Abstract for: Investigating the effectiveness of reopening policies before vaccination during a pandemic

Lockdown policies were widely applied during the COVID-19 pandemic to control the spread of the virus before the availability of a vaccine, causing significant economic impact and social disruption. Early reopening is preferred, yet it introduces the risk of further outbreaks. So far, the effectiveness of reopening policies remains unclear. A system dynamics COVID-19 model, SEIHR(Q), was constructed by integrating infection prevention and control measures implemented in Wuhan into the classic SEIR epidemiological model. Simulation results showed that track-and-trace measures were of significance in affecting reopen risk. In Wuhan’s case, with comprehensive contact tracing implemented, there would have been almost no risk for reopening. With partial contact tracing, reopening would have led to a minor second wave of the epidemic.

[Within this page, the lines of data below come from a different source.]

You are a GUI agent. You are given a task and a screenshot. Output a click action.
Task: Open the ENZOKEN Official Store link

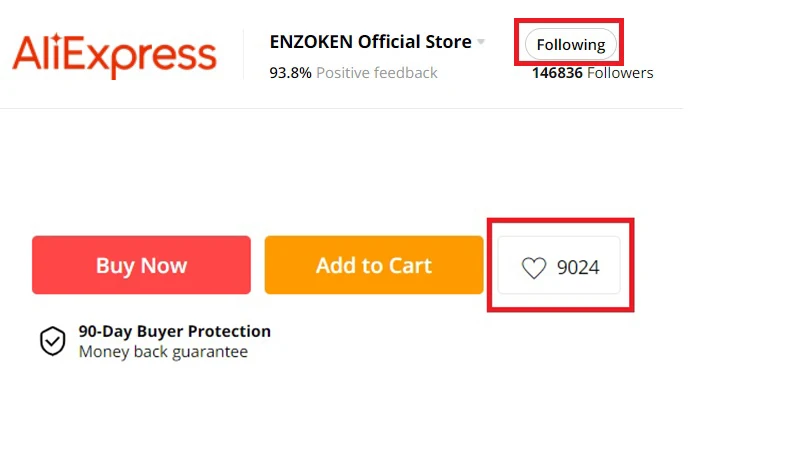tap(370, 42)
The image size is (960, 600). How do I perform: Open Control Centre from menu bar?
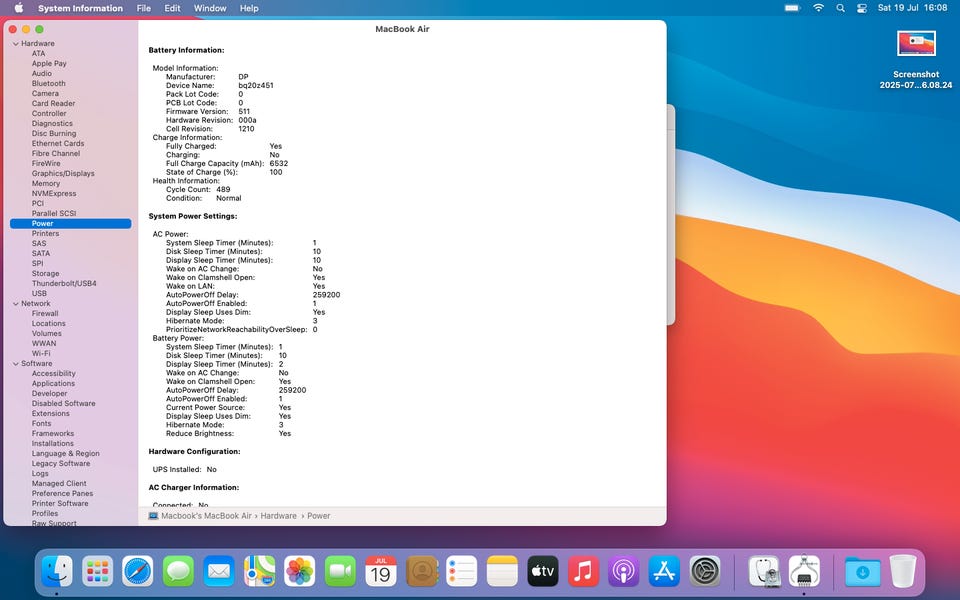pos(862,8)
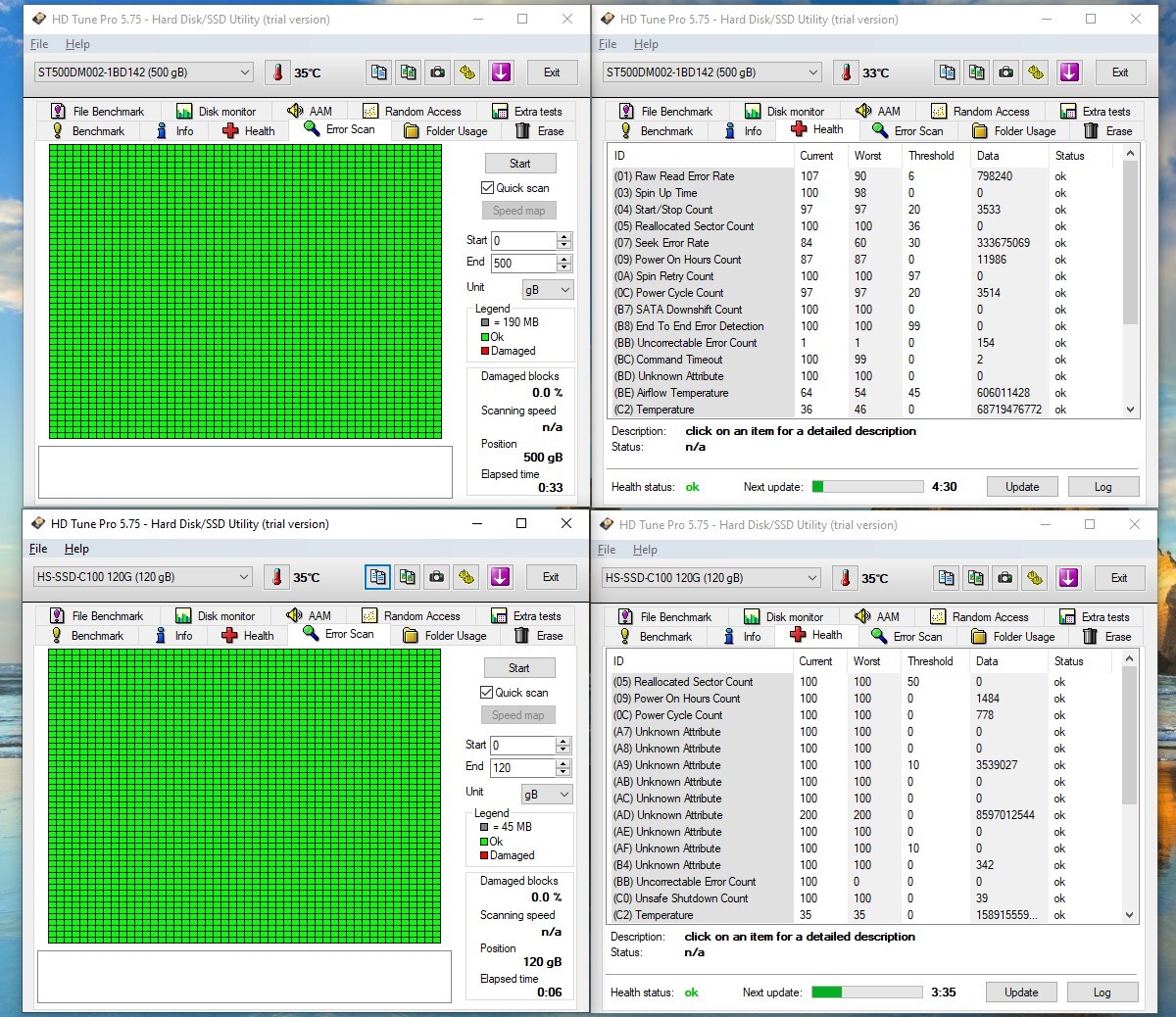Open the Unit gB dropdown in ST500DM002 Error Scan window
Viewport: 1176px width, 1017px height.
tap(547, 290)
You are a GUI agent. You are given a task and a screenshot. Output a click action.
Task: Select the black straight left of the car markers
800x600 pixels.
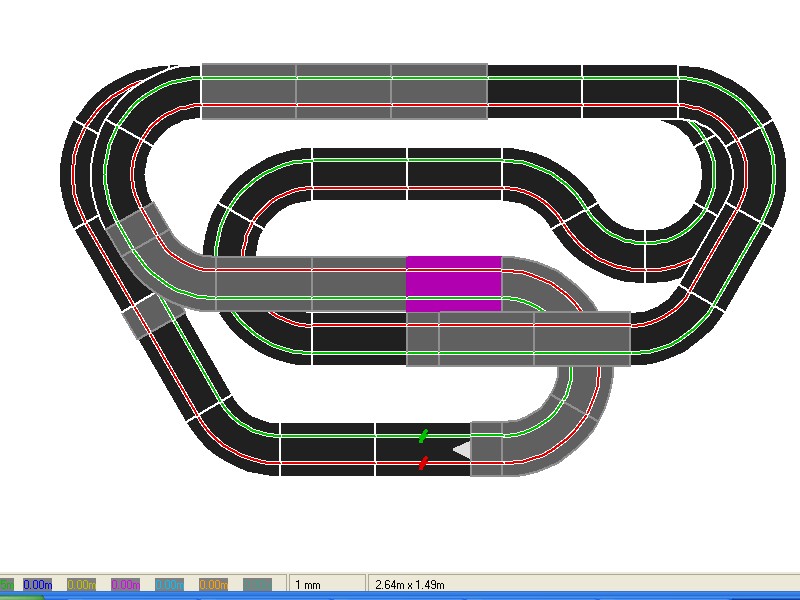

However, if only limited contact tracing had been implemented, a more severe second outbreak of the epidemic would have occurred, overwhelming the available medical resources. When the ability to implement a track-trace-quarantine policy is fixed, the epidemiological criteria need to be further taken into account. A matrix was developed to evaluate the effectiveness of the reopening policies, based on simulation results. The model simulation provides evidence-based decision support for safe reopening during an ongoing epidemic.